Ane Riel's Danish publisher is Lindhardt and Ringhof. Her first two novels from 2013 and 2015 were originally published by Tiderne Skifter (in 2019 they were republished by Lindhardt and Ringhof).

==Novels==
- 2021: Clockwork (Urværk)
- 2019: Beast (Bæst)
- 2015: Resin (Harpiks) – the English edition was published by Transworld in 2018
- 2013: The Butcher of Liseleje (Slagteren i Liseleje)
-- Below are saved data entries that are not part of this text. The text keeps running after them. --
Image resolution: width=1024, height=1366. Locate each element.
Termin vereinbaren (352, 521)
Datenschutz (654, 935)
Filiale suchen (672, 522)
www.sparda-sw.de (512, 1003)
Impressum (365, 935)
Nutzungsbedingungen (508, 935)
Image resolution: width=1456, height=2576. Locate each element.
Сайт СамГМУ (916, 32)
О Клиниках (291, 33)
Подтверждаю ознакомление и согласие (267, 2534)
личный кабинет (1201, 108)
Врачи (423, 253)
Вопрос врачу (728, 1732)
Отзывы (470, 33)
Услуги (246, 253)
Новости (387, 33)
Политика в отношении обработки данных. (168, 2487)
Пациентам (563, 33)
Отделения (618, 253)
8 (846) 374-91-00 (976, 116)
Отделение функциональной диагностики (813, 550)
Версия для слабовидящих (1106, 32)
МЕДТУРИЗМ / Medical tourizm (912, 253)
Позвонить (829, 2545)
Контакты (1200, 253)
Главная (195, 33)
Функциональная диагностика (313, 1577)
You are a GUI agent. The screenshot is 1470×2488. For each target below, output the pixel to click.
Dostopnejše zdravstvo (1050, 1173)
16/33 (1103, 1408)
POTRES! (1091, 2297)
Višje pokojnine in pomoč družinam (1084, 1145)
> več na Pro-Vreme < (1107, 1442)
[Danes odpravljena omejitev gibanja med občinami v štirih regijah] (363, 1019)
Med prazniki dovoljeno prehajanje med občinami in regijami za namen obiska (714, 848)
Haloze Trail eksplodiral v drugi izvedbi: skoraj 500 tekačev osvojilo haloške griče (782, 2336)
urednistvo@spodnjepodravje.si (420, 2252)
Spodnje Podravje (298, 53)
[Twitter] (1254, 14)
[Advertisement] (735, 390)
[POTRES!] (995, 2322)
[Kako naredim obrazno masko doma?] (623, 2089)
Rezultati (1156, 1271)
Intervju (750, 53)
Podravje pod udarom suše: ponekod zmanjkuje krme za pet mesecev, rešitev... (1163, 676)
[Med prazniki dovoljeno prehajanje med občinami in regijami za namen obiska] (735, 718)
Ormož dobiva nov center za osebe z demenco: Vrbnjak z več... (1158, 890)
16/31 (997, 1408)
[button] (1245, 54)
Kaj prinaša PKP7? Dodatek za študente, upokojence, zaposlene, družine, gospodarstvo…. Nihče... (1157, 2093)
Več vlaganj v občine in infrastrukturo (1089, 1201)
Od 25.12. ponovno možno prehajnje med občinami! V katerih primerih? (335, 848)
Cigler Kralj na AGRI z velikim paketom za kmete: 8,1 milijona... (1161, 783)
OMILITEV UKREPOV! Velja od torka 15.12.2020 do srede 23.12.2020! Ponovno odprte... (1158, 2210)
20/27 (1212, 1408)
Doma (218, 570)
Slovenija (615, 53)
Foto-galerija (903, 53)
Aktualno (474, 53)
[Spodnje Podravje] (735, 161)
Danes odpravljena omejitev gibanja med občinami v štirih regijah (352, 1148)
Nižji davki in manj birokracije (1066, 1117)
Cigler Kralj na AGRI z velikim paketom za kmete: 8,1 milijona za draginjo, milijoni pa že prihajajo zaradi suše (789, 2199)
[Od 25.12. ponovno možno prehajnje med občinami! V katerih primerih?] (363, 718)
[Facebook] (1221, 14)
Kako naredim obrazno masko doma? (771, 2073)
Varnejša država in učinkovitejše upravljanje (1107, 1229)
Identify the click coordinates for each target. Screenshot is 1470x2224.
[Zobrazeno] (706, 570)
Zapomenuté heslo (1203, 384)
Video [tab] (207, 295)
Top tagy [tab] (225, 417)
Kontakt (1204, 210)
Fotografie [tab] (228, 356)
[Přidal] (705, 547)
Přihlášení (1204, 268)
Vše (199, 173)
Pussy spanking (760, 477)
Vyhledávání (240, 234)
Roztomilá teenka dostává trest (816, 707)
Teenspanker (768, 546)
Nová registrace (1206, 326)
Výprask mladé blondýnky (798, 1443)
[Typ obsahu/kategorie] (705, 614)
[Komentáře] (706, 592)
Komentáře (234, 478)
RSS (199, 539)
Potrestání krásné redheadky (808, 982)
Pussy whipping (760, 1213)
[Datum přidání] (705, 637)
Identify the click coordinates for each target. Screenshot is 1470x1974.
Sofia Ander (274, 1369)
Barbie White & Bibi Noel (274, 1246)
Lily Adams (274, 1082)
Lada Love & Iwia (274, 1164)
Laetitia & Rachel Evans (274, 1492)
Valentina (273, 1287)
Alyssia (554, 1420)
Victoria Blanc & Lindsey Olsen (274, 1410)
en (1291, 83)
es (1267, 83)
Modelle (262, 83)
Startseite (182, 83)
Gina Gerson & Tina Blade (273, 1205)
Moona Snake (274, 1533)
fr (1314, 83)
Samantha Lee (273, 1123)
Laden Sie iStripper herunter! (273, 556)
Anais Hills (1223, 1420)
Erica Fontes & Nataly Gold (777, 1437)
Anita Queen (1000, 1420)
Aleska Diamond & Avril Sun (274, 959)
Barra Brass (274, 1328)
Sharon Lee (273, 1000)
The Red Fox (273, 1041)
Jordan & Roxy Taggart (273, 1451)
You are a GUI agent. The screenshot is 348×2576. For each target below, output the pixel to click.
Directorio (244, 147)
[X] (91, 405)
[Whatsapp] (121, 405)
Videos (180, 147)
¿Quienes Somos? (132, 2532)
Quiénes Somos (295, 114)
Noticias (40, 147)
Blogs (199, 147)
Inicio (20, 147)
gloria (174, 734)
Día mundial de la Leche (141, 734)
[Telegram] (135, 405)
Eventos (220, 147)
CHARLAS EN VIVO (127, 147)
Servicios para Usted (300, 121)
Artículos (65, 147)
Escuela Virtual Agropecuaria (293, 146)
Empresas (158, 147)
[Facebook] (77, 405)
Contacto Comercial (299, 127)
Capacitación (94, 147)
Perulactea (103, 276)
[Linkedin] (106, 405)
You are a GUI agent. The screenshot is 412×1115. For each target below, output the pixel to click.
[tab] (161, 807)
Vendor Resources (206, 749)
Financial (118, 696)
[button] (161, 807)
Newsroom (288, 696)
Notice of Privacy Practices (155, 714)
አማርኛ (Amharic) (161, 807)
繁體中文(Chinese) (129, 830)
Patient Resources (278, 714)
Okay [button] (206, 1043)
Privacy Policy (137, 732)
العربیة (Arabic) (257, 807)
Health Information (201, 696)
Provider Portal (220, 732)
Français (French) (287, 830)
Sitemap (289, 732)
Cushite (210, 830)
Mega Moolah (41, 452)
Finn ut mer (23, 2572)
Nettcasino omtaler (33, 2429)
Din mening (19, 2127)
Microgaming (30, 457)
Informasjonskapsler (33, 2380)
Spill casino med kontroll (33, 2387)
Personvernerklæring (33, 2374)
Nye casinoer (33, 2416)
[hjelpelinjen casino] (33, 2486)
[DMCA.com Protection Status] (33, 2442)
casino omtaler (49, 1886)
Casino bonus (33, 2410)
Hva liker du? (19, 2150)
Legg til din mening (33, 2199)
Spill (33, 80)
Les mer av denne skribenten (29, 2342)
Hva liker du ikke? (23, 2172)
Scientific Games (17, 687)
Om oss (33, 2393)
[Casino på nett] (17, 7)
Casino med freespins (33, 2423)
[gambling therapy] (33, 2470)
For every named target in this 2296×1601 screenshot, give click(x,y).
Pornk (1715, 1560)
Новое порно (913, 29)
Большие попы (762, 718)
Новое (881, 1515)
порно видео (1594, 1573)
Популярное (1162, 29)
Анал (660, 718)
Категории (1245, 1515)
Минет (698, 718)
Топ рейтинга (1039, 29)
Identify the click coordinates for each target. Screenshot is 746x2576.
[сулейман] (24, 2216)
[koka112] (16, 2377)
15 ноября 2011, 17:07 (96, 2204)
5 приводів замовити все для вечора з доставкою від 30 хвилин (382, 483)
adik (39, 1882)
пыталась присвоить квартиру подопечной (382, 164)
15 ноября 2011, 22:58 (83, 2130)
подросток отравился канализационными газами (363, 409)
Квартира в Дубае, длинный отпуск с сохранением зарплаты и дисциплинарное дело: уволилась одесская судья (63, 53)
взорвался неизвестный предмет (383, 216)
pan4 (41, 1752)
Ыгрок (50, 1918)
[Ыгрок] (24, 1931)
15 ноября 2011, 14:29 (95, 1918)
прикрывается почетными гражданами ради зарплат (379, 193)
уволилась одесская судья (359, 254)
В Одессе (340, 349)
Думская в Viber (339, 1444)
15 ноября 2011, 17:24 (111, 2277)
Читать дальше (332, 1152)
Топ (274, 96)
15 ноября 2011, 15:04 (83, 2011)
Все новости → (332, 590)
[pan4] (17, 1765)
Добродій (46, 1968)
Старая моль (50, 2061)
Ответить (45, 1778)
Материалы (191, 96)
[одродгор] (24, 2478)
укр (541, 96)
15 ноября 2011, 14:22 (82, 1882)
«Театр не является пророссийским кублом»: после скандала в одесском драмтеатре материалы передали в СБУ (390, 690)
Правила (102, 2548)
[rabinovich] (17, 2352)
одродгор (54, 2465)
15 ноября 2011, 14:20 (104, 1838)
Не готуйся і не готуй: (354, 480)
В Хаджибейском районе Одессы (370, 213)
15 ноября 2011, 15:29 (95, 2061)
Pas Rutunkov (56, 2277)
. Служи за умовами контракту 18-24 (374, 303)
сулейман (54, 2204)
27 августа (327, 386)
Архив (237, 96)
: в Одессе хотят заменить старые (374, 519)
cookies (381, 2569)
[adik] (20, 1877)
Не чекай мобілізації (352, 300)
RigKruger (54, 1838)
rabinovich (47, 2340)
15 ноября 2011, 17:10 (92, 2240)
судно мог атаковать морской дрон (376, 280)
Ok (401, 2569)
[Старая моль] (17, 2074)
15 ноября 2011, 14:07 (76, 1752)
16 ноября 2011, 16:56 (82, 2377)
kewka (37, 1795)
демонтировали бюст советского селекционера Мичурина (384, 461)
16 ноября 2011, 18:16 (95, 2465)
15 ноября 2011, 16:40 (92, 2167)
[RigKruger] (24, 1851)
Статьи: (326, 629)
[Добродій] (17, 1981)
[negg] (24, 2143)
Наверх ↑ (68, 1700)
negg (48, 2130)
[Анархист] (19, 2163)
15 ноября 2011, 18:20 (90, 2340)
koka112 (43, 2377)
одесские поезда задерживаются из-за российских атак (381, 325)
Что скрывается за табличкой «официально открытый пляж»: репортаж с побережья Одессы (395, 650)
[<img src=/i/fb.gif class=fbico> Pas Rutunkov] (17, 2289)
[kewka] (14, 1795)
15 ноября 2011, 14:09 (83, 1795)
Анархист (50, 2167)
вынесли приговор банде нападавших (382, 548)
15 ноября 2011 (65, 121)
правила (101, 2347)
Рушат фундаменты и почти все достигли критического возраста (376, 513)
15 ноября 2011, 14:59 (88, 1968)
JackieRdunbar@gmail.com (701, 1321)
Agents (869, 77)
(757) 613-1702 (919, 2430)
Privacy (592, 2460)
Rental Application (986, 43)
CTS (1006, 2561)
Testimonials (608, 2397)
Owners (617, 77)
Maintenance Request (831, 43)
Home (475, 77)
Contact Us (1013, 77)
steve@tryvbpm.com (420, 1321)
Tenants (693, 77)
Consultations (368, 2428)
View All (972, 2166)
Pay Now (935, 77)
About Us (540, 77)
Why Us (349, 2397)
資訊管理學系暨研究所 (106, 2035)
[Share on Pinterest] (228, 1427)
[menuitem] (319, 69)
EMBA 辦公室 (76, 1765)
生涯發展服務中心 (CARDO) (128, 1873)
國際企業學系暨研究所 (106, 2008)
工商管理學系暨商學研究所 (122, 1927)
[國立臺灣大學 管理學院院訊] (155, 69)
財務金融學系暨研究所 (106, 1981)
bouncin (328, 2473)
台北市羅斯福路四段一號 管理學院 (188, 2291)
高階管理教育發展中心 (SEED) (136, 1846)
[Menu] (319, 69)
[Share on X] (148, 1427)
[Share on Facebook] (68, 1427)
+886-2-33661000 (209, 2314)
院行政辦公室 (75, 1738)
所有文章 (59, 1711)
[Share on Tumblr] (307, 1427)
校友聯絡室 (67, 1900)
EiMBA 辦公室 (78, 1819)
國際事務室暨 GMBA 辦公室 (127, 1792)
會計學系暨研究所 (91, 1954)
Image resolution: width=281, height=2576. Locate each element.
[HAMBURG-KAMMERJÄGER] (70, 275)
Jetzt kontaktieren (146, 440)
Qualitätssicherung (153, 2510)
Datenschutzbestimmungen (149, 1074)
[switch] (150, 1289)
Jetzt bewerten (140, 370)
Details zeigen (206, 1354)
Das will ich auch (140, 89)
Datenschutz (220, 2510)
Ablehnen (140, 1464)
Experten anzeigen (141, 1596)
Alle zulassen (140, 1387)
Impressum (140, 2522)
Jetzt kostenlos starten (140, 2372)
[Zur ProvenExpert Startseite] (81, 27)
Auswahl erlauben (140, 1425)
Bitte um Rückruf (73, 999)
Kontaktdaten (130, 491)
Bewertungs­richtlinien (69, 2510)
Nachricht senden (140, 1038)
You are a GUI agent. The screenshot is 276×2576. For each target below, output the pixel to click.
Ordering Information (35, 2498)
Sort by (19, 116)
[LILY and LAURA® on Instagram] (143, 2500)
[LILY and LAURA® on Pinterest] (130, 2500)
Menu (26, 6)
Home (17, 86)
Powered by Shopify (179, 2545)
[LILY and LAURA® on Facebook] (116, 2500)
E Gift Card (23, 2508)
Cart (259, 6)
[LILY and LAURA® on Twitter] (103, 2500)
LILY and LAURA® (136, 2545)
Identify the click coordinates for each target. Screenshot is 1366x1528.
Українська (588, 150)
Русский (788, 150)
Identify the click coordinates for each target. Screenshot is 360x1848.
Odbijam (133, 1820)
== Awards and nominations ==
===Awards===
- 2019. The ThrillZone Award (The Netherlands) – for Resin
- 2017. The Golden Crowbar (Sweden) – for Resin
- 2017. The Golden Bullet (Norway) – for Resin
- 2016. The Glass Key (Scandinavia) – for Resin
- 2016. The Niels Matthiasen Memorial Grant (Denmark) – for the authorship
- 2016. The Harald Mogensen Award (Denmark)– for Resin
- 2014. Det Danske Kriminalakademis debutantpris (Denmark) – for The Butcher of Liseleje
===Nominations===
- 2020. Nominated for the Dublin International Literary Awards– for Resin
- 2020. Nominated for The ThrillZone Award – for Beast
- 2020. Nominated for The Martha Award – for Beast
- 2019. Shortlisted for The Petrona Award – for Resin
- 2016. Finalist for The Danish Broadcasting Company's Best Novel Award – for Resin
- 2016. Nominated for The Readers' Best Novel Award – Resin

==Personal life==
Riel grew up in a suburb of Aarhus, Denmark, as the daughter of a lawyer and a children's book illustrator. In 1990 she graduated from Marselisborg Gymnasium. After moving to Copenhagen she worked part time for several years at the Storm P. Museum, a museum dedicated to the life and work of Robert Storm Petersen (1882-1949), a Danish artist known for his comic strips and satirical work. Between 1995 and 2005 she published a total of nine children's books, among these schoolbooks about art, architecture and Storm P, as well as a few works of fiction (mostly published under her maiden name). During this time, she was also assisting and traveling with her partner Alex Riel, one of the most significant and influential jazz drummers in Europe. The couple married in 2002. Ane and Alex live in the small village of Liseleje, Denmark. Alex died in his home on June 9, 2024.

Since 2013, Riel has worked solely as a novelist.